__Directions__
Pick out each line of the records in which the word "gallery" appears.

__Record set__
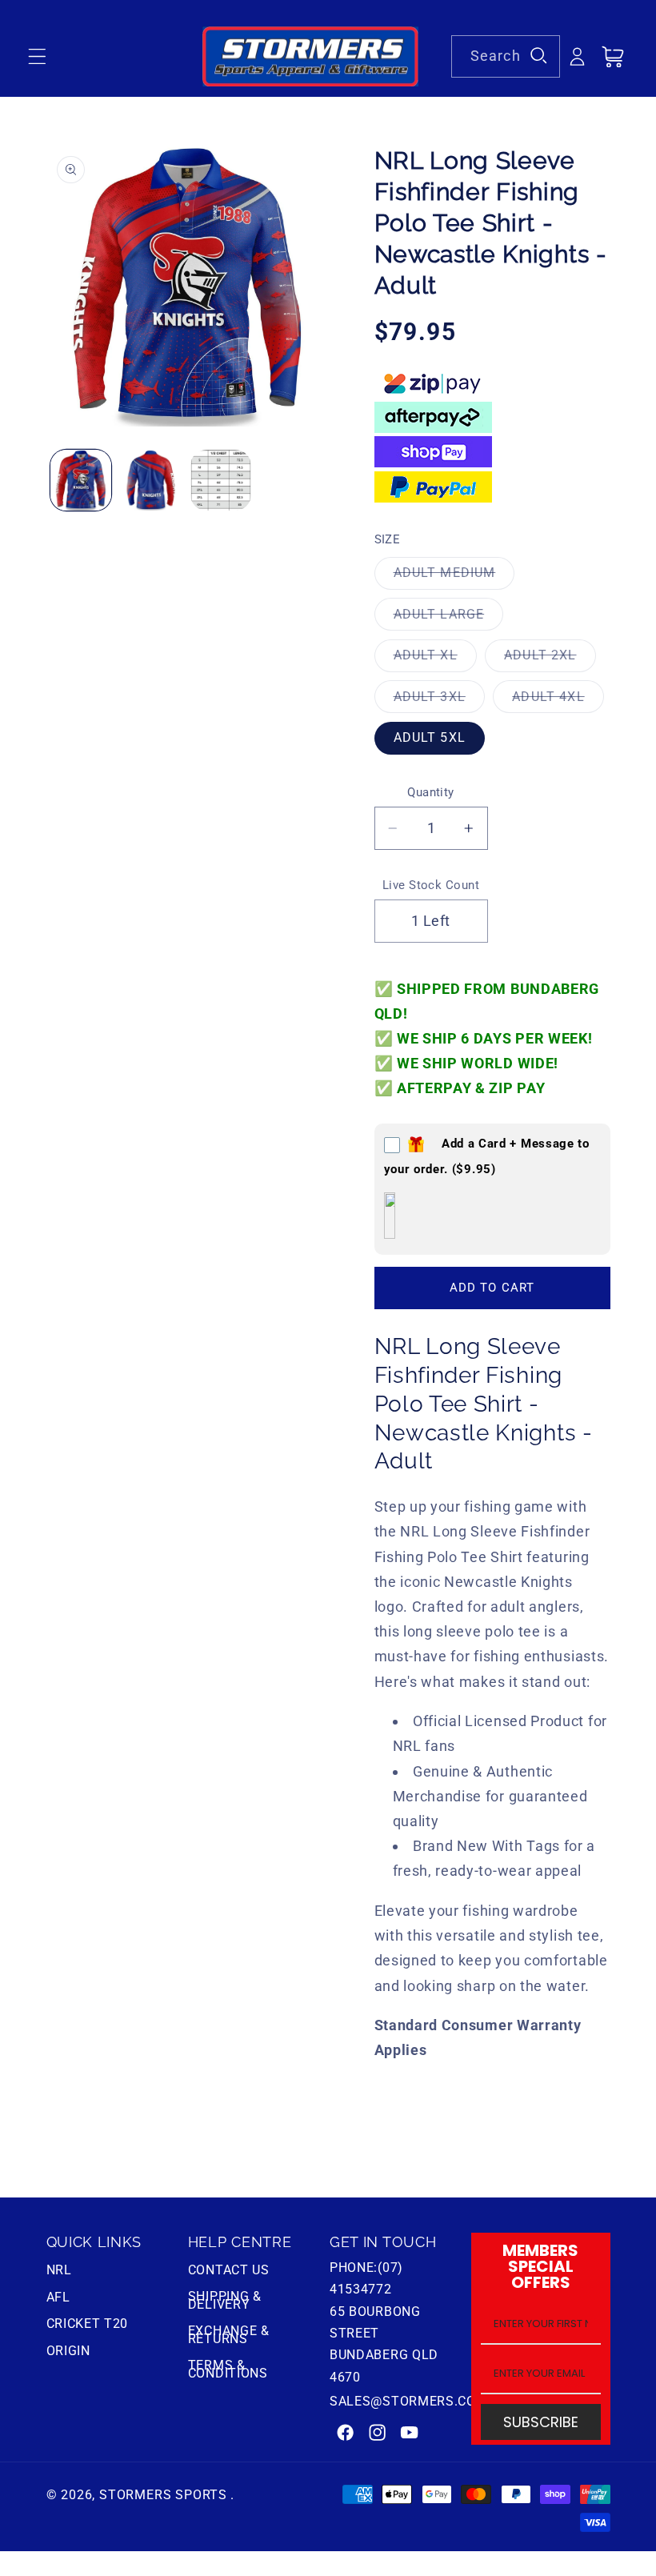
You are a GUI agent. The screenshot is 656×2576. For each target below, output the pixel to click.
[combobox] (505, 57)
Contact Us (229, 2272)
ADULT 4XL (557, 700)
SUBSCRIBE (540, 2422)
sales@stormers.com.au (419, 2401)
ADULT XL (435, 659)
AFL (58, 2297)
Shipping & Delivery (225, 2300)
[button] (36, 57)
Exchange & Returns (229, 2334)
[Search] (538, 56)
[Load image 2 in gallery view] (151, 480)
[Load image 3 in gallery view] (220, 480)
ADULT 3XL (439, 700)
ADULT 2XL (549, 659)
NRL (59, 2272)
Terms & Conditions (228, 2369)
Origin (68, 2350)
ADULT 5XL (430, 737)
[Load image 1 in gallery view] (80, 480)
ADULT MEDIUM (454, 577)
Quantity (430, 792)
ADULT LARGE (449, 618)
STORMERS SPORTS (163, 2494)
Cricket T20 (87, 2323)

__Task result__
[Load image 2 in gallery view] (151, 480)
[Load image 3 in gallery view] (220, 480)
[Load image 1 in gallery view] (80, 480)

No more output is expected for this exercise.